# Is this for real.



## DEFENDER01 (31 May 2015)

Is this for real.
Doesn't even have disk brakes.
Or more to the point is it actually legal. 
http://www.gumtree.com/p/other-motorbikes-scooters/85cc-engine-on-a-carrera-pushbike/1118747367


----------



## Pro Tour Punditry (31 May 2015)

No longer listed


----------



## raleighnut (31 May 2015)

There are loads of em available
http://www.ebay.com/itm/Silver-Moto...e-80cc-2-Stroke-Cycle-Motor-Kit-/161710478080


----------



## Supersuperleeds (31 May 2015)

I saw a push bike with an engine on it t'other week in Syston


----------



## raleighnut (31 May 2015)

Bit different to the old French offering


----------



## Rickshaw Phil (31 May 2015)

For real? Yes, probably.

Legal? Almost certainly not (in the UK at least).


----------



## TheDoctor (31 May 2015)

I know someone who has a 2 stroke engine cobbled onto an MTB.
It's fun, but utterly illegal, and no chance of ever getting an MOT.
Wouldn't touch it with the proverbial...


----------



## DEFENDER01 (31 May 2015)

Marmion said:


> No longer listed


What someone actually bought it.


----------



## e-rider (1 Jun 2015)

9 sold in 24 hours from one seller on ebay

if it was legal I'd buy one - less than £100 for the kit - bargain


----------



## sidevalve (1 Jun 2015)

Not legal in UK - you create a moped and must follow all the rules and regs that involves. Most are even oversize engines to be classed as a moped.


----------



## gavroche (1 Jun 2015)

raleighnut said:


> Bit different to the old French offering


It is a Solex. When I was a kid, I used to ride one. It goes on for ever with just a drop of petrol. Top speed was about 20 miles an hour and you had to pedal to help it go up hills. When I was in Annecy last week, I saw loads, updated , more modern design of course. Ah, t hat brings back happy memories.


----------

▶ _WRITTEN INSTRUCTION 1_
In the entries, switch "Privacy Policy" to "Privacy Notice" between the line holding "Albums (48, 33)" and the line holding "天井期待値 (64, 326)", inclusive. Give back only those lines, with nothing else changed.

▶ _DATA FOR PROCESSING_
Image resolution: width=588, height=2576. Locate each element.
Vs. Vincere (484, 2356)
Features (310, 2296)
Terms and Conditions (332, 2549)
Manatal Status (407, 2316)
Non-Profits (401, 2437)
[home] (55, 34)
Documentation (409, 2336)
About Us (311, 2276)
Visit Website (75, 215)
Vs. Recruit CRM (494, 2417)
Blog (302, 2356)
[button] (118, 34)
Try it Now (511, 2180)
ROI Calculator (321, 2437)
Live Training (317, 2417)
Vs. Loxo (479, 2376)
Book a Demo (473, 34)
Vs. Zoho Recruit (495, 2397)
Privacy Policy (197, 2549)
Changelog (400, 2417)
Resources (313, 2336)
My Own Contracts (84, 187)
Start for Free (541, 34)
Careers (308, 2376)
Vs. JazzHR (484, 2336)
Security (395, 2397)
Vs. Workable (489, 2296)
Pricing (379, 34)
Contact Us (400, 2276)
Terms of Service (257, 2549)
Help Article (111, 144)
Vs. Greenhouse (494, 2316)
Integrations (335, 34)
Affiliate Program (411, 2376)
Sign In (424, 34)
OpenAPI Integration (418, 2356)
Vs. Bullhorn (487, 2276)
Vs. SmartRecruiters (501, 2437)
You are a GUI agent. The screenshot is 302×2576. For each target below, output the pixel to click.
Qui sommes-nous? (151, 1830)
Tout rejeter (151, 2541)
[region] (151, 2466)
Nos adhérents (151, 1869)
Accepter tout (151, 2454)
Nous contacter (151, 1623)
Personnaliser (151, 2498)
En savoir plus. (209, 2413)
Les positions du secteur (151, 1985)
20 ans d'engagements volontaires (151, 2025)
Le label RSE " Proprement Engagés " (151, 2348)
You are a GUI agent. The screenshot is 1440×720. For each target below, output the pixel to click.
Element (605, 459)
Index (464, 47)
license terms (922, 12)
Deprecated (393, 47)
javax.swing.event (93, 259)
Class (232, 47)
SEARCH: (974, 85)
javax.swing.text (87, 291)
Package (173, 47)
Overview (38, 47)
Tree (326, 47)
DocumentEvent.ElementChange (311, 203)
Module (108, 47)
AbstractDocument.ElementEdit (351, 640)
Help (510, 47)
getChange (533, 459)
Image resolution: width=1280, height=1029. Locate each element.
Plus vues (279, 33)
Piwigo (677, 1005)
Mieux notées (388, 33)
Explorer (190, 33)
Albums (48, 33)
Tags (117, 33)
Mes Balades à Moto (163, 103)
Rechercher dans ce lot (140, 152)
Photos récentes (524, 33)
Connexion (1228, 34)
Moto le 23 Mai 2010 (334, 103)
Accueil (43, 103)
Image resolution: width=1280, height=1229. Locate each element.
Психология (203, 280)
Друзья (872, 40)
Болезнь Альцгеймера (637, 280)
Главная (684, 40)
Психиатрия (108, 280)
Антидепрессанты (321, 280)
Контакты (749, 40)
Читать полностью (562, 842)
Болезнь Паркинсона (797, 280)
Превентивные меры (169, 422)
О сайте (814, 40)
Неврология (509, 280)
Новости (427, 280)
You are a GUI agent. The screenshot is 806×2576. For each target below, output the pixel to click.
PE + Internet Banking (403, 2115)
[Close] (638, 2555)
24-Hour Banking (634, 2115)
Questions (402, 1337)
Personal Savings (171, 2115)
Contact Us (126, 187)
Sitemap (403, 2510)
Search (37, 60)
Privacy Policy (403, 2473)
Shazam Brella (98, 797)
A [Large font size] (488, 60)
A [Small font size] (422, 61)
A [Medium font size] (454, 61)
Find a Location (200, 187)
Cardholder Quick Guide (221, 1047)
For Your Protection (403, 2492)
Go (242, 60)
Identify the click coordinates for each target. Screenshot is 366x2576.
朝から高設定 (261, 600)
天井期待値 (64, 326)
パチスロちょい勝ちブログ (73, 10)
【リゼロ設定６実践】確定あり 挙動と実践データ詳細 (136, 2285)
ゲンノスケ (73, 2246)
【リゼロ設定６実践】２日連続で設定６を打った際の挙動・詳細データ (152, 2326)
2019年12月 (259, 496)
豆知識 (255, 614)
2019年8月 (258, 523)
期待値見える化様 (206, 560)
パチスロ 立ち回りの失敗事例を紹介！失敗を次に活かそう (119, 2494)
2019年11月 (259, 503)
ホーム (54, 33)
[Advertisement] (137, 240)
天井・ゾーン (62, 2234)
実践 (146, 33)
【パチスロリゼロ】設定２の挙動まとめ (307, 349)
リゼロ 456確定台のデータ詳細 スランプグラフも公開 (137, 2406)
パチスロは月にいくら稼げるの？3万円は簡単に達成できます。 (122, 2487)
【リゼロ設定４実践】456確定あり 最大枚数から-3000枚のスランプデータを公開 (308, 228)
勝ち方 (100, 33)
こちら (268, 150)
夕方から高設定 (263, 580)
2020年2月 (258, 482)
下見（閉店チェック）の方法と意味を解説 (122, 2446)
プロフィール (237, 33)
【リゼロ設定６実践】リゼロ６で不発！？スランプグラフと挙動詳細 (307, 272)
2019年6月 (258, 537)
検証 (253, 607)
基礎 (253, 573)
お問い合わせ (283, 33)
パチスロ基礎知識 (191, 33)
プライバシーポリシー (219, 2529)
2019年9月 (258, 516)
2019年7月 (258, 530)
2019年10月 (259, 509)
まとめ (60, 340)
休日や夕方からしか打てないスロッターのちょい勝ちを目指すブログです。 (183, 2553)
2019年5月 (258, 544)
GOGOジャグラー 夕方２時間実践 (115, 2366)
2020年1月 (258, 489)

▶ _WRITTEN INSTRUCTION 2_
In the forum thread about engines on pushbikes, what top speed is given for the Solex?

▶ _CORRECT RESPONSE 1_
Albums (48, 33)
Tags (117, 33)
Mes Balades à Moto (163, 103)
Rechercher dans ce lot (140, 152)
Photos récentes (524, 33)
Connexion (1228, 34)
Moto le 23 Mai 2010 (334, 103)
Accueil (43, 103)
Image resolution: width=1280, height=1229. Locate each element.
Психология (203, 280)
Друзья (872, 40)
Болезнь Альцгеймера (637, 280)
Главная (684, 40)
Психиатрия (108, 280)
Антидепрессанты (321, 280)
Контакты (749, 40)
Читать полностью (562, 842)
Болезнь Паркинсона (797, 280)
Превентивные меры (169, 422)
О сайте (814, 40)
Неврология (509, 280)
Новости (427, 280)
You are a GUI agent. The screenshot is 806×2576. For each target below, output the pixel to click.
PE + Internet Banking (403, 2115)
[Close] (638, 2555)
24-Hour Banking (634, 2115)
Questions (402, 1337)
Personal Savings (171, 2115)
Contact Us (126, 187)
Sitemap (403, 2510)
Search (37, 60)
Privacy Notice (403, 2473)
Shazam Brella (98, 797)
A [Large font size] (488, 60)
A [Small font size] (422, 61)
A [Medium font size] (454, 61)
Find a Location (200, 187)
Cardholder Quick Guide (221, 1047)
For Your Protection (403, 2492)
Go (242, 60)
Identify the click coordinates for each target. Screenshot is 366x2576.
朝から高設定 (261, 600)
天井期待値 (64, 326)

▶ _CORRECT RESPONSE 2_
About 20 miles an hour.